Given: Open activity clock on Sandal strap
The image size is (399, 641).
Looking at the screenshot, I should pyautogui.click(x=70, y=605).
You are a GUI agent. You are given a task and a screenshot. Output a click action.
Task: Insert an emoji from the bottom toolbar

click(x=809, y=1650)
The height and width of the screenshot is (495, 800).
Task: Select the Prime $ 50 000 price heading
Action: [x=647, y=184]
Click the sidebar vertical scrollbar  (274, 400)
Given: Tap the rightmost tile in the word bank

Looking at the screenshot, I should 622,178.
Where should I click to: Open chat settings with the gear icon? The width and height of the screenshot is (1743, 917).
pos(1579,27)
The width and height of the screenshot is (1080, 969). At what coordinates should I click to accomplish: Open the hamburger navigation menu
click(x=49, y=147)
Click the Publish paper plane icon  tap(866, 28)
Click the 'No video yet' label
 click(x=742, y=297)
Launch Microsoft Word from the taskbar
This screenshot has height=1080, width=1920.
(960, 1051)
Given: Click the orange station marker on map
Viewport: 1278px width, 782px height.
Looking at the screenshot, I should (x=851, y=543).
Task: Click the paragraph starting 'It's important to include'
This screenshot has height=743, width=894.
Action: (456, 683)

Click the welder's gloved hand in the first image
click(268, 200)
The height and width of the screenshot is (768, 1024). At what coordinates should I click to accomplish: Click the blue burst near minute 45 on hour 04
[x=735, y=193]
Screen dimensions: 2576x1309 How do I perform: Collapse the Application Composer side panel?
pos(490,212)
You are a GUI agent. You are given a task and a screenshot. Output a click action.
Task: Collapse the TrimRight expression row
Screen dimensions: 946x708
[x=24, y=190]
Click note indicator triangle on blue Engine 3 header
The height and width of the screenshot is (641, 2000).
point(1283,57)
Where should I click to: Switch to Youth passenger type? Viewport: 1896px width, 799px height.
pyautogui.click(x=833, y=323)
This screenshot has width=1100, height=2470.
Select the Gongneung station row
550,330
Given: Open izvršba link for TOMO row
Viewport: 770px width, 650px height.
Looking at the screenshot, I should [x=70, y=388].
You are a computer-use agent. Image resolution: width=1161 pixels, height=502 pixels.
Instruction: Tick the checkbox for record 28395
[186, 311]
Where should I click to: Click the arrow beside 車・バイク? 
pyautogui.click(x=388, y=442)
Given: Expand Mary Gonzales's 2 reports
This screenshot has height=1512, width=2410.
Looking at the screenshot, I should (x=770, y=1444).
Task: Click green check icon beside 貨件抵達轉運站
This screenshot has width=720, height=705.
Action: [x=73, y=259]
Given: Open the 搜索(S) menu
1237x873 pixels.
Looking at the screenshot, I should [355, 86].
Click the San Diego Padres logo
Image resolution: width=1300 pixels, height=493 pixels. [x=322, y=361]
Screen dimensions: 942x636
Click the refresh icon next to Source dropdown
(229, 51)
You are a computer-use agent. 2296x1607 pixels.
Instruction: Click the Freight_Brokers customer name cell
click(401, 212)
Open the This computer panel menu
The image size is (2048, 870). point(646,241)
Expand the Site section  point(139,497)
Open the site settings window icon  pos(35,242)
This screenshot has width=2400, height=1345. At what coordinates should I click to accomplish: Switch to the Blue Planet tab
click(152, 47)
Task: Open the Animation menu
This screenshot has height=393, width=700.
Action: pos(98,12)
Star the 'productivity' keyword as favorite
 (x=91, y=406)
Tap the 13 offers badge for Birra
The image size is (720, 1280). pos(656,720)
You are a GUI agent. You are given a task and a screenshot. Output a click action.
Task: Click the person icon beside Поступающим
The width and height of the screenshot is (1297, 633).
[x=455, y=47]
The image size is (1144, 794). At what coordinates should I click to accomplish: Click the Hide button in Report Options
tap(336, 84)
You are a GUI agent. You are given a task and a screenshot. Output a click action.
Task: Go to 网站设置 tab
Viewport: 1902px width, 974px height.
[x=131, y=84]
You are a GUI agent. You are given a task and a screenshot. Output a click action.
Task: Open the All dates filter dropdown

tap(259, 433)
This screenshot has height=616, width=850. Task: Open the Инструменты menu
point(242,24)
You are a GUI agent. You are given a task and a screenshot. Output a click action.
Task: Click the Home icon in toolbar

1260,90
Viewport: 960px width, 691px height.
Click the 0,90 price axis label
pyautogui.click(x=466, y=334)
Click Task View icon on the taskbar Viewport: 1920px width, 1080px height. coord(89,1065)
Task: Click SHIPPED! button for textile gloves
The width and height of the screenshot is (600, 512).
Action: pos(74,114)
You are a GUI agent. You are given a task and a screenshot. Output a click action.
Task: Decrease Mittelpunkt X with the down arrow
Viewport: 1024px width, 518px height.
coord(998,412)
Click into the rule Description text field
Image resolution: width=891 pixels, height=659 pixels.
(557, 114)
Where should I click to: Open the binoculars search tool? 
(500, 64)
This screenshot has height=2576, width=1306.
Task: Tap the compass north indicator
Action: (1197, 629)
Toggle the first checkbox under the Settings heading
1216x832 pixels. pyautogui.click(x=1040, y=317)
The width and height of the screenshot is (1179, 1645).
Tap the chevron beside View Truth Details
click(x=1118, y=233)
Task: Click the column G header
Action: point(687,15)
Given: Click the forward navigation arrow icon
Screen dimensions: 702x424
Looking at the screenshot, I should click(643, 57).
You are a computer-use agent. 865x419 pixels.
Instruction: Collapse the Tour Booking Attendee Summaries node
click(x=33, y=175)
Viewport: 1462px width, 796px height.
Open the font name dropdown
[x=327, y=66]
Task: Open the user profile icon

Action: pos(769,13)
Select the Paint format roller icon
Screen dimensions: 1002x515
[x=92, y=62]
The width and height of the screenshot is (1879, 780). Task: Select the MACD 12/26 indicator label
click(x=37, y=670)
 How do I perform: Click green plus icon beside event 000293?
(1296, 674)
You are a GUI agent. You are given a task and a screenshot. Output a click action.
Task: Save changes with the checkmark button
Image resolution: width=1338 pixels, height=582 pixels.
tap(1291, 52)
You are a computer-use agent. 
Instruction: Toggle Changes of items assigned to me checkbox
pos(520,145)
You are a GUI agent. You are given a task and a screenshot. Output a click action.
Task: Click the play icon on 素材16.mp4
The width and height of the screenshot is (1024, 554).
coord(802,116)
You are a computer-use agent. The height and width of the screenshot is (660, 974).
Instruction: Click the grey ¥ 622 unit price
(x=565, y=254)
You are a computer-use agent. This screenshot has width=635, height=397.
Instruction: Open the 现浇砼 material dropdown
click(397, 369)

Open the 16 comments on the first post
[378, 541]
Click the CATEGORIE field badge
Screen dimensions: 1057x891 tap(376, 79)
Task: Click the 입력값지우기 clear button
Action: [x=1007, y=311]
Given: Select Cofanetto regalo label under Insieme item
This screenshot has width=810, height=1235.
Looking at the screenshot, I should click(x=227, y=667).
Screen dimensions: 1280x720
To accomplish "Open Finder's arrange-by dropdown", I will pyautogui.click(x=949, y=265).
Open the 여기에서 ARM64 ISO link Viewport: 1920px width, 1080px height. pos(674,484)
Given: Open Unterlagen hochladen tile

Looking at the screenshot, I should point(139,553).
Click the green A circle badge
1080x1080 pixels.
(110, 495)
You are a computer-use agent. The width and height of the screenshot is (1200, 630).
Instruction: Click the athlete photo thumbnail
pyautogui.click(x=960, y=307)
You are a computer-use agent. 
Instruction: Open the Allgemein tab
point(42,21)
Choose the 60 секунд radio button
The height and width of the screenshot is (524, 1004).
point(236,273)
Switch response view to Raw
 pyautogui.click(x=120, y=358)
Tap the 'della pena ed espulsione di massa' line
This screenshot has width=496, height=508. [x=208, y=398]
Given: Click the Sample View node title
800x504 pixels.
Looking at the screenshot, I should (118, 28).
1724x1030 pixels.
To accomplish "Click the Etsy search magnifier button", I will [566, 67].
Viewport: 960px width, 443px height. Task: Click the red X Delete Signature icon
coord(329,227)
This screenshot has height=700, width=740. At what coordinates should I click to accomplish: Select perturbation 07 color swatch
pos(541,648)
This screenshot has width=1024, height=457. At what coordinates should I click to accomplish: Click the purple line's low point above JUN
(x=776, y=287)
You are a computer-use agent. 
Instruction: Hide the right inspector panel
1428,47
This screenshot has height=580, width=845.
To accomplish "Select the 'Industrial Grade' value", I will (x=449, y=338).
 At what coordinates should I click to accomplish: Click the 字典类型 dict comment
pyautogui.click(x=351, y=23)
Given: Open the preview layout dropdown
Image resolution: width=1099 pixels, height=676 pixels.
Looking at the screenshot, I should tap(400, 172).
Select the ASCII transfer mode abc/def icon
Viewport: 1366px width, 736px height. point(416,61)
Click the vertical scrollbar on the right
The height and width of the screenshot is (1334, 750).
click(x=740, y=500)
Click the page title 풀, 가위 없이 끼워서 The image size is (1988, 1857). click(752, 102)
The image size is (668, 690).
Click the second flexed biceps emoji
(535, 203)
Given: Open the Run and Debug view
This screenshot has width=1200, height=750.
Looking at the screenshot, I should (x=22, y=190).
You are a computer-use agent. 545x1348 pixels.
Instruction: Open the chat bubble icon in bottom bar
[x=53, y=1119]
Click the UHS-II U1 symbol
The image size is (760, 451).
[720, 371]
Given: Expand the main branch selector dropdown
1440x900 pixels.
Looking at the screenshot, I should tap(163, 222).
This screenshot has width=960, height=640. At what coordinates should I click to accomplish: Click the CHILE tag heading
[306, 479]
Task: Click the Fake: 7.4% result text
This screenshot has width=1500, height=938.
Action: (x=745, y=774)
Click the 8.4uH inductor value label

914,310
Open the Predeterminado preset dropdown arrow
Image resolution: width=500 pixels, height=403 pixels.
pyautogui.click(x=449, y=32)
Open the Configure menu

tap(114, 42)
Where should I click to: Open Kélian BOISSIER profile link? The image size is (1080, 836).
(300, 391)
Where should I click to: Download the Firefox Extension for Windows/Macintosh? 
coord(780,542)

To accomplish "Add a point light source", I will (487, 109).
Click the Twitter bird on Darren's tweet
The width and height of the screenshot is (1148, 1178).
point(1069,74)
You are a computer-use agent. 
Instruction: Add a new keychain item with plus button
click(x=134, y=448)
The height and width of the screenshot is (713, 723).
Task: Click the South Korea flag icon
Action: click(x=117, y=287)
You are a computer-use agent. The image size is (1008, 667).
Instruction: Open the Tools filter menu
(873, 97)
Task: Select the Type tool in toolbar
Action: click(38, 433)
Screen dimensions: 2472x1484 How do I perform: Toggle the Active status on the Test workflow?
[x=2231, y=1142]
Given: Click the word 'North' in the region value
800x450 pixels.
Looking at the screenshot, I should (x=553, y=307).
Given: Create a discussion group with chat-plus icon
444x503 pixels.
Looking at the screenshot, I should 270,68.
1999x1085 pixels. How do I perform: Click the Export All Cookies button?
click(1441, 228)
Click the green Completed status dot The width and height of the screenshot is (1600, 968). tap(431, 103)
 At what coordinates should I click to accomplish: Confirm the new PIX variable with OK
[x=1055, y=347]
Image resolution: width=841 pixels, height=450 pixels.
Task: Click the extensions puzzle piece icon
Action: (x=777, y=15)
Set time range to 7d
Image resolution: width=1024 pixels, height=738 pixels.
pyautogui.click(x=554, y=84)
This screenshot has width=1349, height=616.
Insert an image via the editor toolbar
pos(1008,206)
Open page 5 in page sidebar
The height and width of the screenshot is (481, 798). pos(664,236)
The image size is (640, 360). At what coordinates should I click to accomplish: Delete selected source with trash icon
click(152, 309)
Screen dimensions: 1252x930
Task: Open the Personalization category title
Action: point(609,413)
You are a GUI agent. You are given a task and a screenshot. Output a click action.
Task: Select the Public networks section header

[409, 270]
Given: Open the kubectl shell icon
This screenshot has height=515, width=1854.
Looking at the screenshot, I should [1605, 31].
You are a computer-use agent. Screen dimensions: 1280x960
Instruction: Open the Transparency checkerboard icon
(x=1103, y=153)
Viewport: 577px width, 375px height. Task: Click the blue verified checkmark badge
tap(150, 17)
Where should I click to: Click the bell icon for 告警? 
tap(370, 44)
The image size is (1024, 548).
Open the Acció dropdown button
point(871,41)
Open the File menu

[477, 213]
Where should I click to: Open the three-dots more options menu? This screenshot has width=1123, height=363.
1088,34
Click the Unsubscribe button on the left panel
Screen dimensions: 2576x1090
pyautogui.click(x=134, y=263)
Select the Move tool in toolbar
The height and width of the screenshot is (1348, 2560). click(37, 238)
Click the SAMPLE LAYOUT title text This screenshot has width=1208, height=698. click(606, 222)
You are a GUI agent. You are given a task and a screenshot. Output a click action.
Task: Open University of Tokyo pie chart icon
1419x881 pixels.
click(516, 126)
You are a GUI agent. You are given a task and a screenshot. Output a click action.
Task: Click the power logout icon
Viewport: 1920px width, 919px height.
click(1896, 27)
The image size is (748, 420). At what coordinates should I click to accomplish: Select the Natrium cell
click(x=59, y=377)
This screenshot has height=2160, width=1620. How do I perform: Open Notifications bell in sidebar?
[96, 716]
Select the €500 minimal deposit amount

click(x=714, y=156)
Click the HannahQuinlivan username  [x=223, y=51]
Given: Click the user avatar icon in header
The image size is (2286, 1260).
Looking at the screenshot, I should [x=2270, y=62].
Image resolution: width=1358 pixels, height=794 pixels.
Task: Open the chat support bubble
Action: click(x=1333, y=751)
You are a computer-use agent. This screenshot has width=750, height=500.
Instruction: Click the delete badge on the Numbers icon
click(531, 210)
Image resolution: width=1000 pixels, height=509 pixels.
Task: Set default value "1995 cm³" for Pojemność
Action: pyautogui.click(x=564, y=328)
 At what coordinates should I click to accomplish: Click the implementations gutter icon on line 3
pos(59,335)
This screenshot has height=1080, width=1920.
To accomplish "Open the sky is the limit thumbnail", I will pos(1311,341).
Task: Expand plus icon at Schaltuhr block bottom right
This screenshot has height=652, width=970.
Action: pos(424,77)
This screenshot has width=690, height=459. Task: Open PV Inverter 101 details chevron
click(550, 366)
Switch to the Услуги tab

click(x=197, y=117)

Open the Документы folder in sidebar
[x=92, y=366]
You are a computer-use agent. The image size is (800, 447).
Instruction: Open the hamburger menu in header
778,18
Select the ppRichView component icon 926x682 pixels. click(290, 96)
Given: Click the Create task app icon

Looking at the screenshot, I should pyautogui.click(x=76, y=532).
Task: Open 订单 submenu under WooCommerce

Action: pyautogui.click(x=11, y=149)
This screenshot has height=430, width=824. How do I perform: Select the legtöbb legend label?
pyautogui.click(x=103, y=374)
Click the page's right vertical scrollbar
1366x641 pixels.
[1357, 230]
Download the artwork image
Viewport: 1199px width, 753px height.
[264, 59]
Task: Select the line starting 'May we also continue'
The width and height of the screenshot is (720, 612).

^^^^^^^^^^^^^^^^

*Exercise directions*
Edit the lines between the one holding "This screenshot has height=700, width=740." and the one holding "Viewport: 1366px width, 736px", inclusive, replacing "inspector" with "properties" and leaving everything else unchanged. Give back only those lines.

*Answer below*
This screenshot has height=700, width=740. At what coordinates should I click to accomplish: Select perturbation 07 color swatch
pos(541,648)
This screenshot has width=1024, height=457. At what coordinates should I click to accomplish: Click the purple line's low point above JUN
(x=776, y=287)
You are a computer-use agent. 
Instruction: Hide the right properties panel
1428,47
This screenshot has height=580, width=845.
To accomplish "Select the 'Industrial Grade' value", I will (x=449, y=338).
 At what coordinates should I click to accomplish: Click the 字典类型 dict comment
pyautogui.click(x=351, y=23)
Given: Open the preview layout dropdown
Image resolution: width=1099 pixels, height=676 pixels.
Looking at the screenshot, I should tap(400, 172).
Select the ASCII transfer mode abc/def icon
Viewport: 1366px width, 736px height. point(416,61)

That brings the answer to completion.